_本文抜粋_:
........
コンテンツマーケティングとは、ユーザーの関心を引くような情報でコンテンツを作り、売上や集客につなげる仕組みのことです。コンテンツ(content)とはさまざまな情報を意味のある形にまとめたもので、特にIT分野でメディアに記録されたりインターネットで伝送されたりするものを指します。コンテンツを構成するのは文字でなくてもよく、図形や画像、音声、動画など、さまざまなものを含めることが可能です。

 

コンテンツマーケティングで使用するメディアというと、SNSやブログなどが主流ですが、それ以外のメディアも利用できます。コンテンツマーケティングでは利用できるメディアの選択肢が多いため、より高い効果を期待するなら、商品やサービスの利用や集客につながりやすいメディアは何なのかを見極めることが重要です。ユーザーにとって利用価値があり、企業にとっても見込み客の獲得につながるような方法で情報提供を行うことが求められます。

 

2.コンテンツマーケティングが注目される理由

 

これまでのマーケティングでは、不特定多数の人の目に留まることを重視したマスメディアが用いられていました。できるだけ多くの人の目に触れるようにテレビCMやチラシ、雑誌、看板などを広告媒体として利用し、販促や周知を図るというのが従来型の方法です。しかし、人々の関心が多様化し、人によって利用するメディアが分かれるようになると、テレビの視聴や紙媒体の利用が減り、従来と同じ宣伝の方法では、広告費に見合うような効果が得られなくなってきました。そうなると、高額な広告費を使って広告を出すような企業が減るため、広告離れが加速的に進みます。
........
_データ行_:
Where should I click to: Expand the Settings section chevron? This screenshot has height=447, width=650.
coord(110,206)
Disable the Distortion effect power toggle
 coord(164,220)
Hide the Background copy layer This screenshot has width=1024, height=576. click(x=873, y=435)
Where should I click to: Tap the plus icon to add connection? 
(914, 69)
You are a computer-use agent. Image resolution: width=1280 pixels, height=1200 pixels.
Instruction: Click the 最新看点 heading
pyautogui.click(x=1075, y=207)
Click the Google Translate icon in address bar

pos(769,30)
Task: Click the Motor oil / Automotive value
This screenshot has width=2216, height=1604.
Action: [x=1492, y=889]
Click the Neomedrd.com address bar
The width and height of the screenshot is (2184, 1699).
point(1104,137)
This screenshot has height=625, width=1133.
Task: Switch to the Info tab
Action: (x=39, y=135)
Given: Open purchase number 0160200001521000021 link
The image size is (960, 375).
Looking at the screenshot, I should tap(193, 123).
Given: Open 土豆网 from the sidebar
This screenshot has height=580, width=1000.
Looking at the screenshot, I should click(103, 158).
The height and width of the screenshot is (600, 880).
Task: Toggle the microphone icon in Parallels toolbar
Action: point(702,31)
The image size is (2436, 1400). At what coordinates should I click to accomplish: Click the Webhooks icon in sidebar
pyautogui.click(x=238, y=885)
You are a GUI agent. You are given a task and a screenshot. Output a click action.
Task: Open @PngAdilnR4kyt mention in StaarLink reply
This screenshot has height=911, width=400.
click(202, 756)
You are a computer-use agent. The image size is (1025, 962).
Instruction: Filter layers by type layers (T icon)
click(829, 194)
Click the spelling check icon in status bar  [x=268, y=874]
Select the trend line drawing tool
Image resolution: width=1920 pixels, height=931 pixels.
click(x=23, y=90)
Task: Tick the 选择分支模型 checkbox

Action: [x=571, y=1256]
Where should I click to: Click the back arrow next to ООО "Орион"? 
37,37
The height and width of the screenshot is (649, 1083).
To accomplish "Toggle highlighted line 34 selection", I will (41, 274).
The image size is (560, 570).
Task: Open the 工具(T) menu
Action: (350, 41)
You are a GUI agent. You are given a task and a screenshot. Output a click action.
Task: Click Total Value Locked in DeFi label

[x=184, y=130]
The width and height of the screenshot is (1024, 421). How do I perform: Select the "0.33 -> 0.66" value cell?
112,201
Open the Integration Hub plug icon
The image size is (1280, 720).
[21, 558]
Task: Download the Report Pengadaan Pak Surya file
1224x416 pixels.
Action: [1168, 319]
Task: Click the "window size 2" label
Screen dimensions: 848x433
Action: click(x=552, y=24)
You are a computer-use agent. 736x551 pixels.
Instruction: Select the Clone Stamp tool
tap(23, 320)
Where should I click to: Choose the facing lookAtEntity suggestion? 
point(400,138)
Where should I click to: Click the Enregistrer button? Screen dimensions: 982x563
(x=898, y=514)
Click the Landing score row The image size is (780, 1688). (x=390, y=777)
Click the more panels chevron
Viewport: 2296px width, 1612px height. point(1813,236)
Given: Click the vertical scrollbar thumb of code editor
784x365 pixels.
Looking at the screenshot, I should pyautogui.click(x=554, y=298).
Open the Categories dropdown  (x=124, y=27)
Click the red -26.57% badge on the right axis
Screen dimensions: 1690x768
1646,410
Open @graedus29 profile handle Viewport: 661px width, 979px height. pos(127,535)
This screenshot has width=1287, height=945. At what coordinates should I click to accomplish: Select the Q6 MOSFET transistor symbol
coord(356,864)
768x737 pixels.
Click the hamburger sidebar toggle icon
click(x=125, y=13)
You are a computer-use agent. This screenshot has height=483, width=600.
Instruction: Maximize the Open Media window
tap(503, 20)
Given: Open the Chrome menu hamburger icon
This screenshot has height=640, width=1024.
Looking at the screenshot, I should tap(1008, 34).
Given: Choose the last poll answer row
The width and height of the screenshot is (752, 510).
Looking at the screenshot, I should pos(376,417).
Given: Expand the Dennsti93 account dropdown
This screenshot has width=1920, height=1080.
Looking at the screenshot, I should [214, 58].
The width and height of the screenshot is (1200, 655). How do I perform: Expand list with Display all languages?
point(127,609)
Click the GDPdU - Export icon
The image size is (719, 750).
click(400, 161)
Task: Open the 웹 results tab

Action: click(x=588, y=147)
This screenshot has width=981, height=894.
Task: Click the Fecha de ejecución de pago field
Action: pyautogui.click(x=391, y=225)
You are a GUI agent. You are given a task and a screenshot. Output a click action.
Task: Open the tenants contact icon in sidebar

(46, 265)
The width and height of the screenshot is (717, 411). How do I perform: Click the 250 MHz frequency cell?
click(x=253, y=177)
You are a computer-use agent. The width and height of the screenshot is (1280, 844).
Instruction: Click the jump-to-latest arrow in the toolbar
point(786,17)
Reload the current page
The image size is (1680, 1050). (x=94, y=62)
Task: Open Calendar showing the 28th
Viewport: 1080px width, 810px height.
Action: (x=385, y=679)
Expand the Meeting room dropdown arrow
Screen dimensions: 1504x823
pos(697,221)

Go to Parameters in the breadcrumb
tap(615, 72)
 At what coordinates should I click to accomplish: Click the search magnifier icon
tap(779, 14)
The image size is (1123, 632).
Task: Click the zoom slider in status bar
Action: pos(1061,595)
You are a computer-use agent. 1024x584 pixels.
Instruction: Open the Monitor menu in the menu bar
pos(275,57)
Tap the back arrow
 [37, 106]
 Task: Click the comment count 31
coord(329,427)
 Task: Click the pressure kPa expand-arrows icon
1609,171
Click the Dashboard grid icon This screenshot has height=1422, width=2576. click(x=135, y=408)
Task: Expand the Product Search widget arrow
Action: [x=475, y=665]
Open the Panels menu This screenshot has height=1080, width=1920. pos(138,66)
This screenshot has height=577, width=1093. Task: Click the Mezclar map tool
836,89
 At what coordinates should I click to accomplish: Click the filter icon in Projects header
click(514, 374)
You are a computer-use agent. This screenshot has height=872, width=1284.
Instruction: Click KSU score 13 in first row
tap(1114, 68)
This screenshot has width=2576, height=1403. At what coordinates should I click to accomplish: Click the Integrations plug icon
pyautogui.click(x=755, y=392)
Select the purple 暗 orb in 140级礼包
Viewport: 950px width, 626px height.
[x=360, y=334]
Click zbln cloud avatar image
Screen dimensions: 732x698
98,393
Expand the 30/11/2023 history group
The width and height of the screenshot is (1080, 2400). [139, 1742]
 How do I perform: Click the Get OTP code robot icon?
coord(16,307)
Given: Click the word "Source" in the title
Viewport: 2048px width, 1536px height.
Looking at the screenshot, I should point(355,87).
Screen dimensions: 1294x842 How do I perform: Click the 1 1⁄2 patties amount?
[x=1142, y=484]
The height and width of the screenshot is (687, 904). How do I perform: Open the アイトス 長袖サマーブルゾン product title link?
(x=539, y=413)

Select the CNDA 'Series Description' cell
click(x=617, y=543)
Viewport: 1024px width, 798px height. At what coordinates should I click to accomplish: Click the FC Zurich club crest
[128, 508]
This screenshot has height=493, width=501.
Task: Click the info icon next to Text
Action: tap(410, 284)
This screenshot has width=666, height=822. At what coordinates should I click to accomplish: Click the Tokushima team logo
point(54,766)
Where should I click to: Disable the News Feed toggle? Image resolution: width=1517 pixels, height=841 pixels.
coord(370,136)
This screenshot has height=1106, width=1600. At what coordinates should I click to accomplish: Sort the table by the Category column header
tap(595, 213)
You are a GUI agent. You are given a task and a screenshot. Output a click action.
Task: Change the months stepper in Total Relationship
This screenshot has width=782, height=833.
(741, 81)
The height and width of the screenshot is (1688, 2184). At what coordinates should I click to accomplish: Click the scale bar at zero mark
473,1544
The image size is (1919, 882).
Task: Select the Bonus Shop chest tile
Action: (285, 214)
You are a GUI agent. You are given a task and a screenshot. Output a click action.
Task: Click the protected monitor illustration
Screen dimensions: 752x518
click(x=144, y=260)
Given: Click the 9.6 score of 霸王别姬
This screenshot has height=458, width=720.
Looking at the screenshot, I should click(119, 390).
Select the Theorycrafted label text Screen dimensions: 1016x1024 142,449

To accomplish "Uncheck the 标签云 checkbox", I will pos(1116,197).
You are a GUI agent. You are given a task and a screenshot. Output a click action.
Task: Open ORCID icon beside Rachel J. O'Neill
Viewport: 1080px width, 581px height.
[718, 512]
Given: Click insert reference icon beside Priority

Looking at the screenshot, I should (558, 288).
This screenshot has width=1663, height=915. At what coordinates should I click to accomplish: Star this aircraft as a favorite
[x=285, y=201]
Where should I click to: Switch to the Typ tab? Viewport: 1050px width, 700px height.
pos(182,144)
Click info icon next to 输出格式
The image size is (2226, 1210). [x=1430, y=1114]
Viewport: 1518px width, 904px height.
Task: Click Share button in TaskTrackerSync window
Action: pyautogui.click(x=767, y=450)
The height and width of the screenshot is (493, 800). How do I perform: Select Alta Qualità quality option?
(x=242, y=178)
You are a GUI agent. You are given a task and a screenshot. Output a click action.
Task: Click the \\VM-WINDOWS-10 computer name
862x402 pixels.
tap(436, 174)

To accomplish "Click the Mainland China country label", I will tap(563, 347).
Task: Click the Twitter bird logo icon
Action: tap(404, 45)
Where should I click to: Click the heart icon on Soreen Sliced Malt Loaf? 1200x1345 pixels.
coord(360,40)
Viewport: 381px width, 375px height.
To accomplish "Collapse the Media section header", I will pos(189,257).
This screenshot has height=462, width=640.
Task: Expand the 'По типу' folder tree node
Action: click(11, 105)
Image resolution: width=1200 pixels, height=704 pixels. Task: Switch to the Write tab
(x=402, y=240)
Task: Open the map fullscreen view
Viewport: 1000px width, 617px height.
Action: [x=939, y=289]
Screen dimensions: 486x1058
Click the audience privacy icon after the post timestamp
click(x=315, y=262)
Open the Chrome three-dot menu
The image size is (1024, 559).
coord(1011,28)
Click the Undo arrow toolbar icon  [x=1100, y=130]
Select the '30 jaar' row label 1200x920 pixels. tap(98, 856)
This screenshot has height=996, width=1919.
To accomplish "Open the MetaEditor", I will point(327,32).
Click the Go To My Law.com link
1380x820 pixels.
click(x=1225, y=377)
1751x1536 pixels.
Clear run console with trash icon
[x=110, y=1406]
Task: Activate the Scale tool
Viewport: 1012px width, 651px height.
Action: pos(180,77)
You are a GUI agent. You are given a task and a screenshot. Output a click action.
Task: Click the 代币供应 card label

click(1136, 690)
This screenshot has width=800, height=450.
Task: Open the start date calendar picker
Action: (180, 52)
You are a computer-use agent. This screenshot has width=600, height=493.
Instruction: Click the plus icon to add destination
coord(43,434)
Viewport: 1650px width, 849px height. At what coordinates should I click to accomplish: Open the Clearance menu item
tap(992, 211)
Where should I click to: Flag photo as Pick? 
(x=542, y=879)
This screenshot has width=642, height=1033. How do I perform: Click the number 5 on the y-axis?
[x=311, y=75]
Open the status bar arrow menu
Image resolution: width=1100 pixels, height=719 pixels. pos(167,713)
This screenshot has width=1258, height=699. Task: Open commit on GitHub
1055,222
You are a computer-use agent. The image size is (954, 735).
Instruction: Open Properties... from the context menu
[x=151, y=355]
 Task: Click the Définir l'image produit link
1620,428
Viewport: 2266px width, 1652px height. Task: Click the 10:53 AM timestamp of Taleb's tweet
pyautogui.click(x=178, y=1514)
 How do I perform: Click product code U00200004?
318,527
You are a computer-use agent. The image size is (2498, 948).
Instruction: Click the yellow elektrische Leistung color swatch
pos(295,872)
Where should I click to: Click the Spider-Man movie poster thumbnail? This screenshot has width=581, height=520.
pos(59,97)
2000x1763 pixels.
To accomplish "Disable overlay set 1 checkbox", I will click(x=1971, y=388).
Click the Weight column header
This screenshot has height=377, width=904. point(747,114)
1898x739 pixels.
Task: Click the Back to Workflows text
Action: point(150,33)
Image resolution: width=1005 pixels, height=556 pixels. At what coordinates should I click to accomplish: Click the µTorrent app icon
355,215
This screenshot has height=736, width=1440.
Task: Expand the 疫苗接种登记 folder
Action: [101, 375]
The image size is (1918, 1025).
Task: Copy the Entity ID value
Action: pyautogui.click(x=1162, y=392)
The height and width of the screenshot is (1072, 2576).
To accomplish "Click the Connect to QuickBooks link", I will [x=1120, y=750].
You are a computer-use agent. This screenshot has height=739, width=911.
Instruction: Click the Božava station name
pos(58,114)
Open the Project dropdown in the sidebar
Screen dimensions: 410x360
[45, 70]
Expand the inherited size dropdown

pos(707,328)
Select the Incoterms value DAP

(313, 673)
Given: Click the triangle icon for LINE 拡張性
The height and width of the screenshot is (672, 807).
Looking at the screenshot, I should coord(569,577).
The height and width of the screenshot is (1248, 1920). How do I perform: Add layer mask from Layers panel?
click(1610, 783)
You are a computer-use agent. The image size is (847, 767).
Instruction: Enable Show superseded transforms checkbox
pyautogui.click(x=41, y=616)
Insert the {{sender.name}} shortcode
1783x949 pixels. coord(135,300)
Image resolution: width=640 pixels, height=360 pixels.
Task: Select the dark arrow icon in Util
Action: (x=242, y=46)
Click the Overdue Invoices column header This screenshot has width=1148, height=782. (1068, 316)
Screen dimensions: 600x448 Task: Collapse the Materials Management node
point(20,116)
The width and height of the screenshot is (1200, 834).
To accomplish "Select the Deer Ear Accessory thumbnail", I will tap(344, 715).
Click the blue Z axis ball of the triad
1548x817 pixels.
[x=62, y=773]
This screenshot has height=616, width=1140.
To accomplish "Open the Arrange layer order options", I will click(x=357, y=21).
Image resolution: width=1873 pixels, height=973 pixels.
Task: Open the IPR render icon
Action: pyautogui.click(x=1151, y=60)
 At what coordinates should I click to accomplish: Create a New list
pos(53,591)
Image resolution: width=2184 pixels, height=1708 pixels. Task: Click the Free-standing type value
........
_作業内容_:
**A)** コンテンツマーケティングの文章で、従来型の方法の広告媒体として挙げられているものをすべて書き出してください。
**B)** データの行のうち、「Open @graedus29 profile」を含む行から「click(x=253, y=177)」を含む行までをすべて、空行を除いて、「番号」と「内容」の2列のMarkdown表に入れてください。
コンテンツマーケティングの文章とデータの各行は、それぞれ無関係です。

_解答_:
**A)** テレビCM、チラシ、雑誌、看板

**B)**
| 番号 | 内容 |
|---|---|
| 1 | Open @graedus29 profile handle Viewport: 661px width, 979px height. pos(127,535) |
| 2 | This screenshot has width=1287, height=945. At what coordinates should I click to accomplish: Select the Q6 MOSFET transistor symbol |
| 3 | coord(356,864) |
| 4 | 768x737 pixels. |
| 5 | Click the hamburger sidebar toggle icon |
| 6 | click(x=125, y=13) |
| 7 | You are a computer-use agent. This screenshot has height=483, width=600. |
| 8 | Instruction: Maximize the Open Media window |
| 9 | tap(503, 20) |
| 10 | Given: Open the Chrome menu hamburger icon |
| 11 | This screenshot has height=640, width=1024. |
| 12 | Looking at the screenshot, I should tap(1008, 34). |
| 13 | Given: Choose the last poll answer row |
| 14 | The width and height of the screenshot is (752, 510). |
| 15 | Looking at the screenshot, I should pos(376,417). |
| 16 | Given: Expand the Dennsti93 account dropdown |
| 17 | This screenshot has width=1920, height=1080. |
| 18 | Looking at the screenshot, I should [214, 58]. |
| 19 | The width and height of the screenshot is (1200, 655). How do I perform: Expand list with Display all languages? |
| 20 | point(127,609) |
| 21 | Click the GDPdU - Export icon |
| 22 | The image size is (719, 750). |
| 23 | click(400, 161) |
| 24 | Task: Open the 웹 results tab |
| 25 | Action: click(x=588, y=147) |
| 26 | This screenshot has width=981, height=894. |
| 27 | Task: Click the Fecha de ejecución de pago field |
| 28 | Action: pyautogui.click(x=391, y=225) |
| 29 | You are a GUI agent. You are given a task and a screenshot. Output a click action. |
| 30 | Task: Open the tenants contact icon in sidebar |
| 31 | (46, 265) |
| 32 | The width and height of the screenshot is (717, 411). How do I perform: Click the 250 MHz frequency cell? |
| 33 | click(x=253, y=177) |